Ia menambahkan apoteker dan TTK saat ini dituntut untuk berperan lebih aktif dalam merespons peningkatan risiko kesehatan di masyarakat yang semakin tinggi, termasuk dalam surveilans wabah, edukasi kesehatan, uji coba obat, pemberian vaksin, tes diagnostik, dan program untuk mendukung pasien patuh dalam pengobatan. Peran tersebut menjadi penting terutama ketika pelayanan kesehatan klinis yang sedang sangat terbebani, khususnya di negara dengan sumber daya kesehatan yang terbatas.
Hasil survei menunjukkan Apotek Komunitas dan toko obat dalam usaha mencegah resistensi antibiotik memperlihatkan ada banyak penderita Covid-19 yang menggunakan antibiotik dengan mendatangi apotek komunitas dan toko obat di Indonesia. Masalah tersebut tentu mengkhawatirkan dan dapat meningkatkan ancaman resistensi antimikroba karena antibiotik bukanlah obat yang efektif untuk virus.
“Kurang lebih sepertiga responden menyebutkan bahwa mereka telah memberikan antibiotik kepada pasien yang diduga menderita COVID-19,” jelasnya.
Bahkan dalam survei terungkap TTK lebih sering melaporkan penjualan obat resep dokter termasuk antibiotik dibandingkan apoteker. Mereka memang memiliki wewenang dan terlatih dalam memberikan resep obat, untuk melaporkan penjualan obat dengan resep dokter termasuk antibiotik.
Tri Wibawa menyebut saat ini terdapat sekitar 135.000 Apotek Komunitas dan toko obat berizin di Indonesia. Meski regulasi di Indonesia melarang penjualan antibiotik secara bebas, tetapi pemberian antibiotik tanpa resep merupakan hal yang umum terjadi.

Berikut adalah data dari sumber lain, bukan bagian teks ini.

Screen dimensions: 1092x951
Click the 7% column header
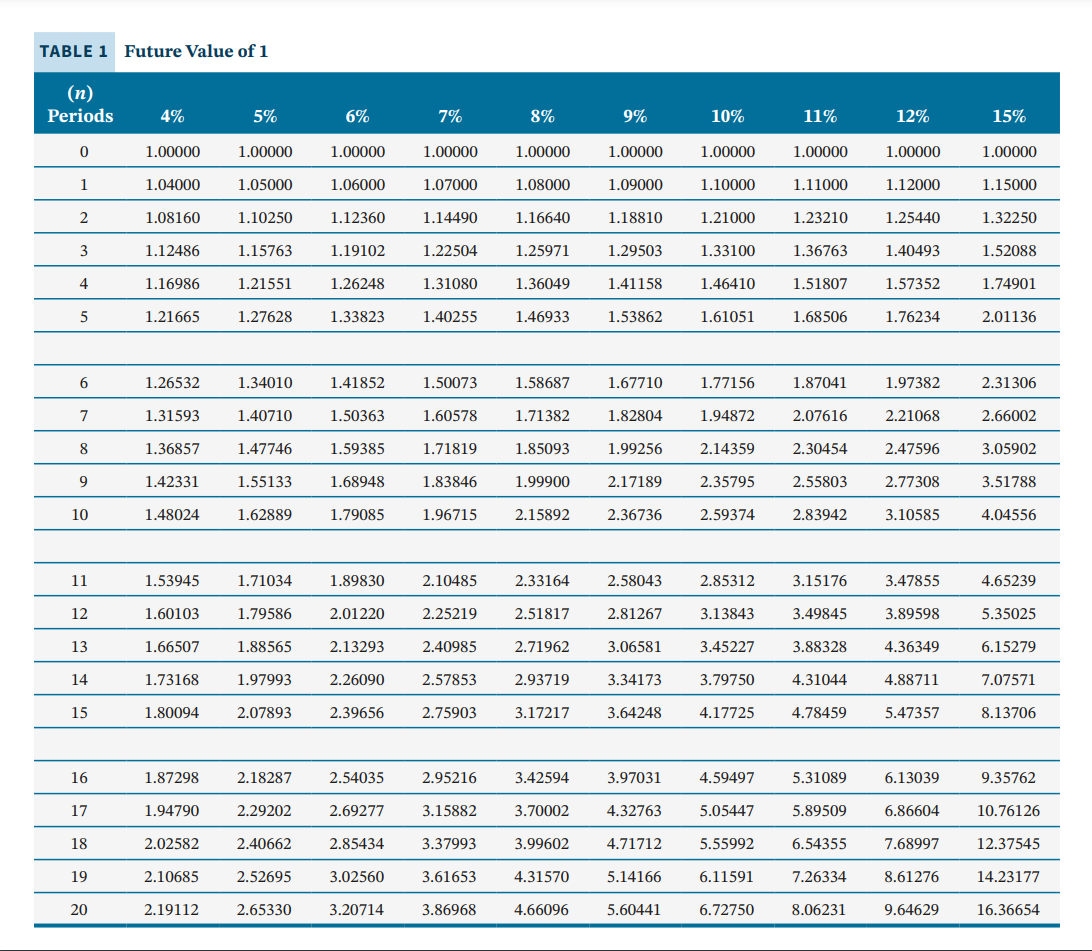pyautogui.click(x=449, y=116)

“Penelitian inipun menunjukkan adanya peningkatan penggunaan antibiotik yang tidak tepat oleh masyarakat selama pandemi Covid-19,” ungkapnya.
Profesor Virginia Wiseman, dari Kirby Institute di University of New South Wales (UNSW) Sydney dan London School of Hygiene and Tropical Medicine, yang juga turut memimpin survei, ini menambahkan pandemi Covid-19 maupun peningkatan resistensi antimikroba yang berkelanjutan merupakan ancaman besar bagi kesehatan masyarakat. Oleh karena itu, menurutnya, perlu adanya respons yang melibatkan seluruh sistem kesehatan.

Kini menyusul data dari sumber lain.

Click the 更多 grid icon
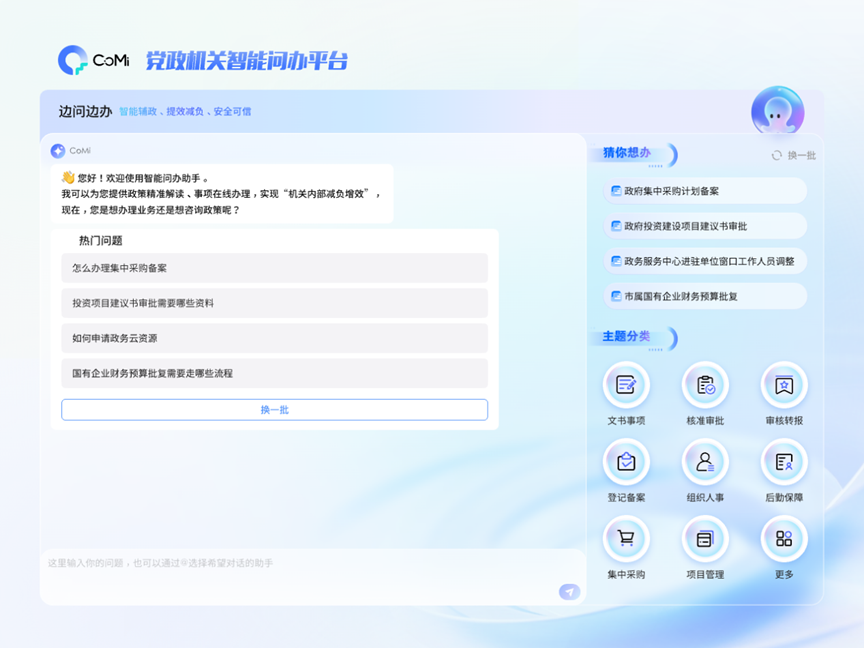864x648 pixels. 783,539
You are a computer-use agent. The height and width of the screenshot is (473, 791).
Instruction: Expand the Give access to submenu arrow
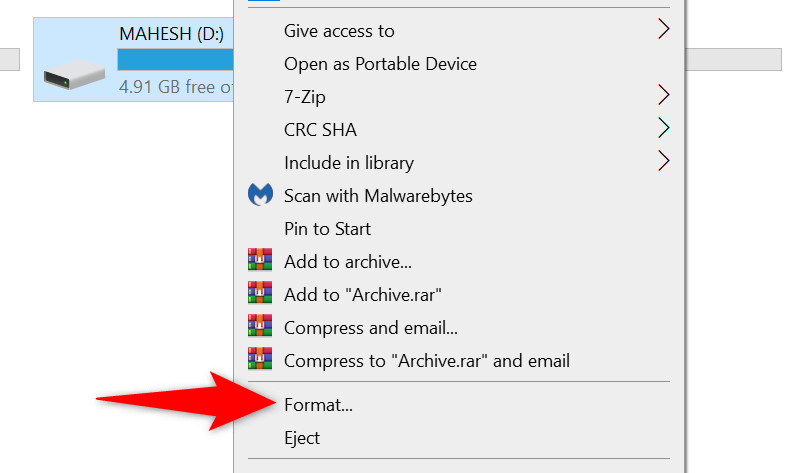pyautogui.click(x=663, y=31)
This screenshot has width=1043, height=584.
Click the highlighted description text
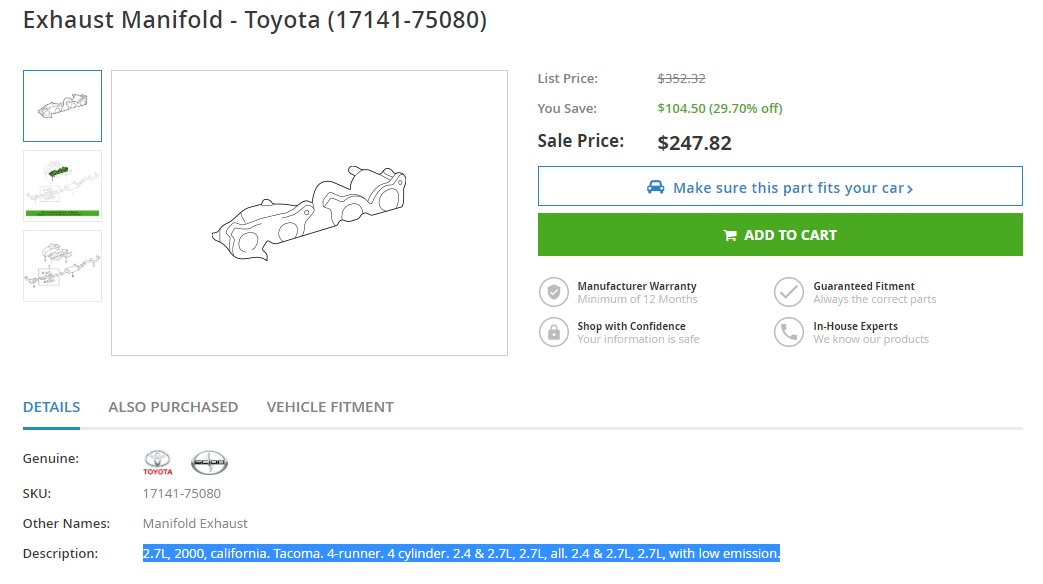[x=461, y=553]
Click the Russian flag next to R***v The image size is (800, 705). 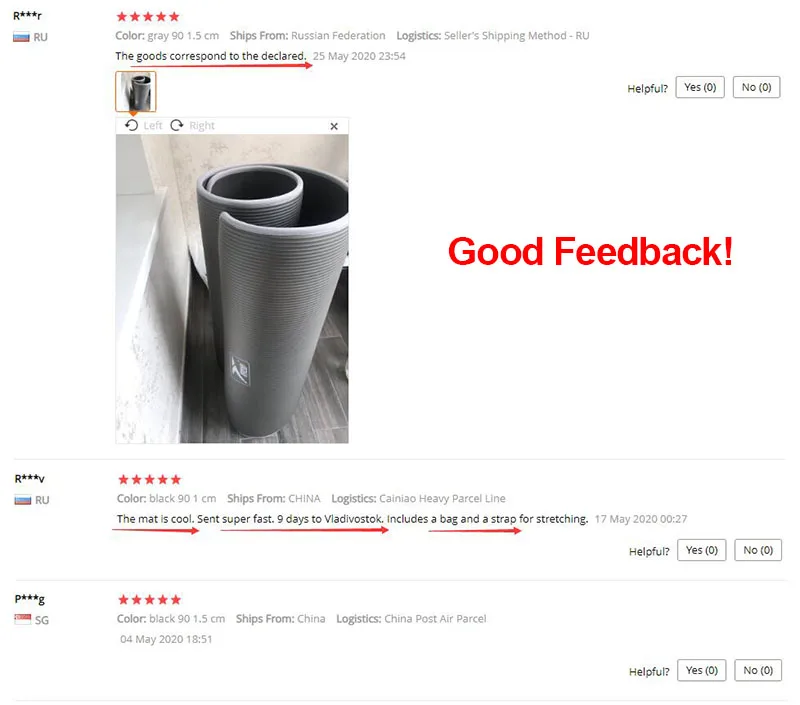tap(23, 500)

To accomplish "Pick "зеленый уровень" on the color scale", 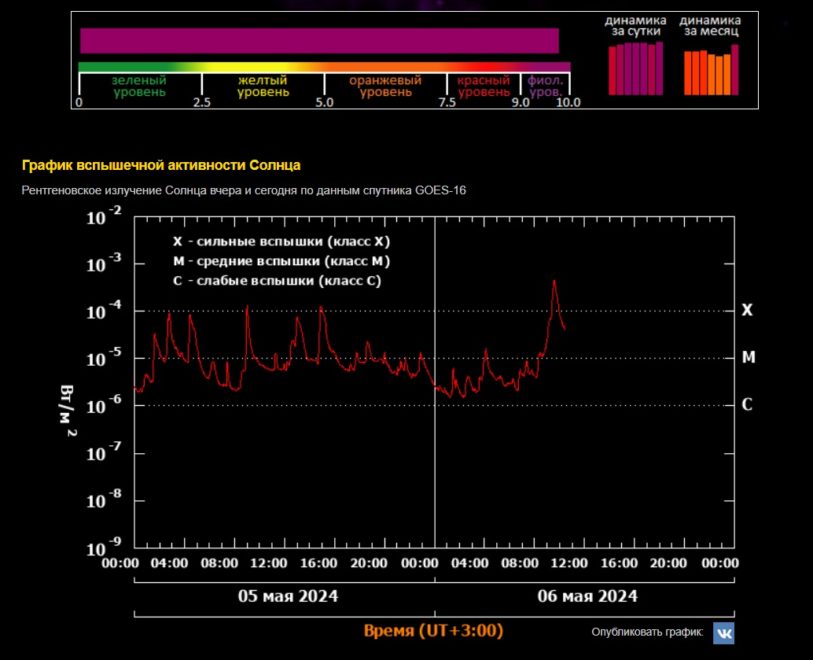I will click(x=139, y=86).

Di beberapa negara seperti Indonesia, ia mengatakan Apotek Komunitas dan toko obat merupakan bagian penting dari sistem kesehatan sehingga harus dimobilisasi secara cepat. Berbagai peran yang diemban selama pandemi harus diintegrasikan dengan baik ke dalam penanganan pandemi secara nasional.

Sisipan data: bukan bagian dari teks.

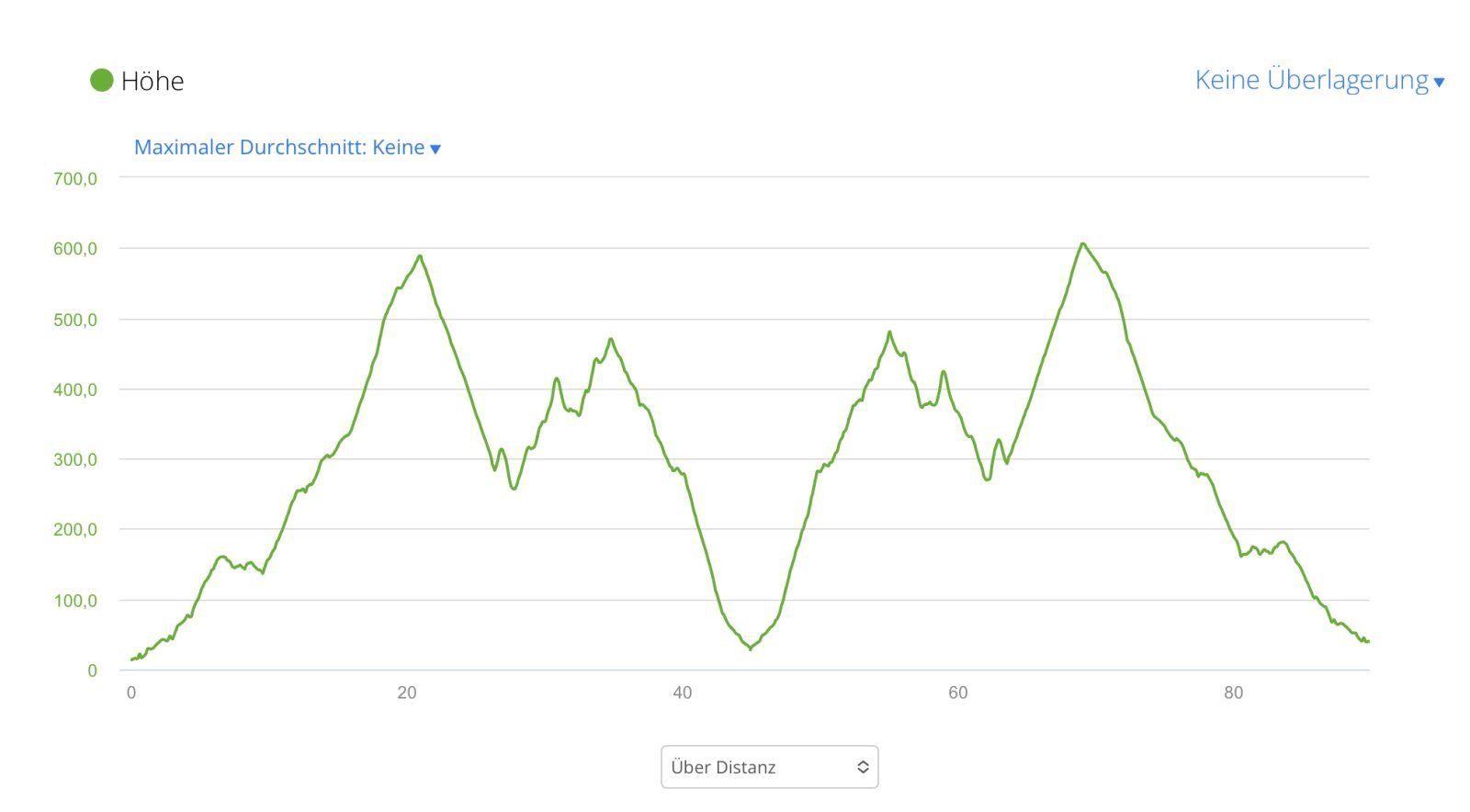Click the 600,0 elevation axis label

[75, 249]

“Saat ini adalah waktu yang ideal bagi negara seperti Indonesia untuk mulai melakukan integrasi dari hal tersebut,” harapnya.
Disebutnya survei Covid-19 ini merupakan bagian dari PINTAR (Protecting Indonesia from the Threat of Antibiotic Resistance), sebuah penelitian yang bertujuan untuk meningkatkan pemberian antibiotik secara bijak di masyarakat dan mencegah perluasan resistensi antimikroba. Penelitian PINTAR ini dilakukan secara kolaboratif antara Kirby Institute dari University of New South Wales (UNSW) Australia, Universitas Gadjah Mada, Universitas Sebelas Maret, Kementerian Kesehatan Republik Indonesia, London School of Hygiene & Tropical Medicine, University College London di Inggris, dan George Institute for Global Health di UNSW Sydney.